Recently, a multimedia advertising campaign promoting lawsuits for safety issues related to Truvada (TDF/FTC) has been launched. These advertisements are looking for people living with HIV (PLWH) who are taking or have taken Truvada along with those taking Truvada as pre-exposure prophylaxis (PrEP) to join a lawsuit against Gilead Sciences, the company that makes Truvada. The ads are searching for people who have had or feel that they have had serious side effects related to taking Truvada (TDF/FTC).
Both the HIV Medicine Association (HIVMA) and the American Academy of HIV Medicine (AAHIVM), which together represent the great majority of HIV medical care providers in the United States, are increasingly receiving reports of patients coming into their clinics with concerns about taking Truvada either for PrEP or HIV treatment due to this campaign.
While medical care providers discuss the benefits and risks of all antiretroviral drugs used for treatment and prevention of HIV during clinic visits, we are concerned about persons with newly diagnosed HIV and potential PrEP users who do not have a medical provider. Some may be scared off by these ads or may delay accessing HIV treatment or PrEP. Some PLWH may stop taking their HIV medications without discussing all options with their HIV provider because of these misleading ads about Truvada.
Why is this happening now?
While we do not know for sure why these ads are appearing now, the timing of the lawsuits and ad campaign coincides with planning for the largest scale-up of PrEP and HIV treatment access in U.S. history to begin in 2020 as part of the U.S. government’s “Ending the HIV Epidemic” (EtE) Initiative.
This ad campaign potentially threatens the Initiative’s success particularly in the South and Southeast United States where mistrust of the health care system can be higher and barriers to accessible health care greater.
Interestingly, the negative ad campaign is also occurring just as a new, more expensive option for PrEP, Descovy (TAF/FTC), is being considered for approval by the Food and Drug Administration (FDA) this week. Truvada (TDF/FTC) is scheduled to go off patent in less than a year, allowing generic versions to enter the market — significantly lowering the cost of PrEP in the United States (currently $1,600 to $2,000 per month retail).
Our hope and the purpose of this article is to encourage the HIV community (persons living with or at risk for HIV, medical care providers and advocates) to be proactive in disseminating accurate scientific information and resources to help individuals starting or already receiving HIV treatment, and those using or considering PrEP to make decisions based on clinical facts rather than fear.
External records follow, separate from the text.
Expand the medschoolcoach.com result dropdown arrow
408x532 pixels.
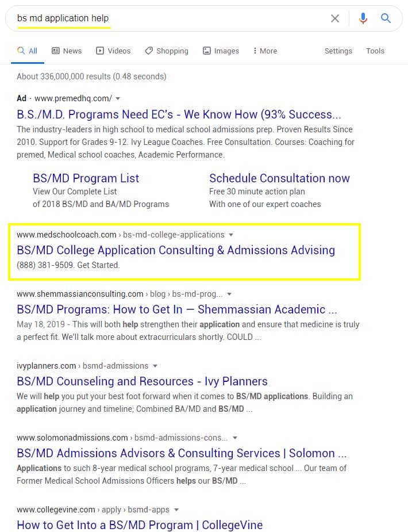tap(231, 235)
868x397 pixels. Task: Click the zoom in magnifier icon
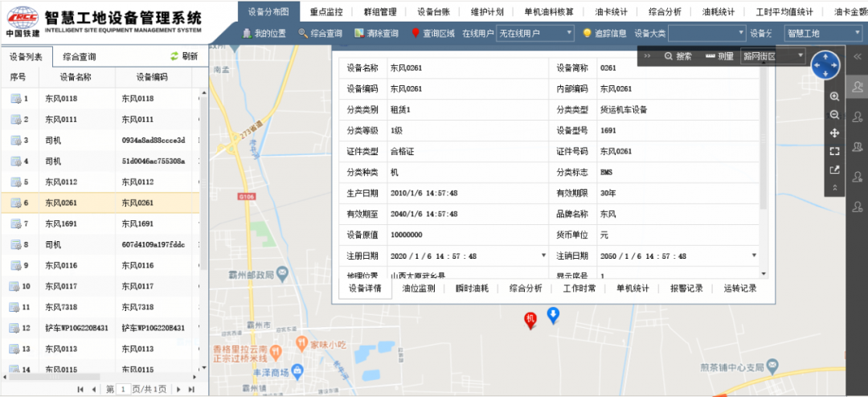(x=834, y=96)
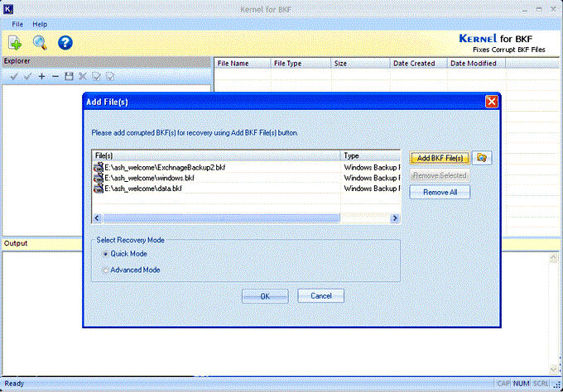Click OK in Add File(s) dialog
Screen dimensions: 563x392
(265, 296)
What’s new about PrEP for HIV?
Just this past June, the U.S. Preventive Services Task Force, an independent (non-governmental) panel of experts that makes science-based recommendations on the safety and effectiveness of preventive medical screenings and medications, gave PrEP with Truvada a Grade “A” for clinical efficacy and safety — their strongest possible recommendation.
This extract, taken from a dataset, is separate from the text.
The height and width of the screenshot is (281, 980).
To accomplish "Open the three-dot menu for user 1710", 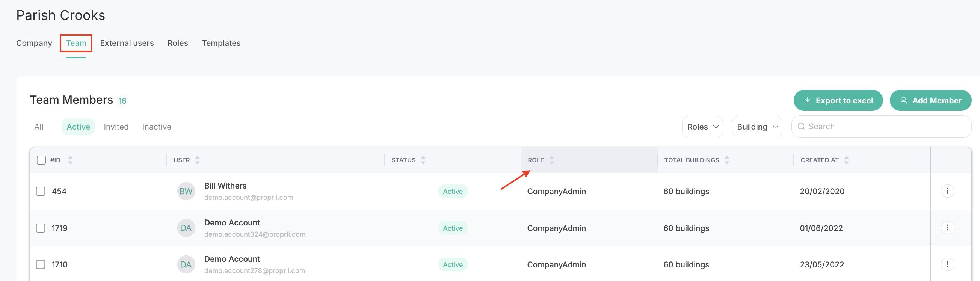I will click(947, 264).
In the recommendation statement, the Task Force clearly states that they “found convincing evidence that PrEP is of substantial benefit for decreasing the risk of HIV infection in persons at risk for HIV infection.” This is not surprising given that the Centers for Disease Control and Prevention (CDC) estimates PrEP as being 99% effective at preventing HIV in men who have sex with men and heterosexual men and women.
In evaluating the potential harms of Truvada, the Task Force concluded that “PrEP is associated with small harms, including kidney and gastrointestinal adverse effects.” Their recommendation confirms our collective clinical experience with prescribing Truvada for PrEP, as voiced by many of our members. As recommended by the CDC, all people on PrEP should be monitored for kidney functioning but, for the large majority of patients, the benefits far outweigh the risks.
What POZ has already reported on this
These safety issues and the effectiveness of PrEP have been well covered by POZ, most recently, a report from IAS 2019 on a session questioning the meaningful benefits of Descovy (TAF/FTC) relative to the cost of generic TDF/FTC.
Earlier a report covered a study finding that the safety concerns for Truvada (TDF/FTC) were linked to boosted regimens using low-dose ritonavir or cobicistat for treatment but, when comparing the use of the drugs for PrEP, the difference in safety profiles was significantly reduced.
After learning of the ads recruiting for lawsuits related to Truvada (TDF/FTC) one provider from a large Ryan White–funded clinic in Birmingham, Alabama, noted that, after being poised to take a significant step forward, we’re poised to take two steps back, causing serious repercussions.
At this point, we cannot afford any backsliding in our response to the HIV epidemic in the United States. The people who stand to benefit from PrEP and people living with HIV should be getting their health care advice from clinicians, not lawyers. Let’s do everything within our power to let them know that.
W. David Hardy, MD, is chair of HIVMA and Margaret L. Hoffman-Terry, MD, FACP, AAHIVS, is chair of AAHIVM. HIVMA represents more than 5,000 physicians and other health care professionals who provide HIV care and conduct HIV-related research in communities across the United States. AAHIVM is an independent organization representing over 3,500 health care professionals dedicated to providing excellence in HIV care and prevention. Together the organizations represent the majority of U.S. HIV clinicians and researchers.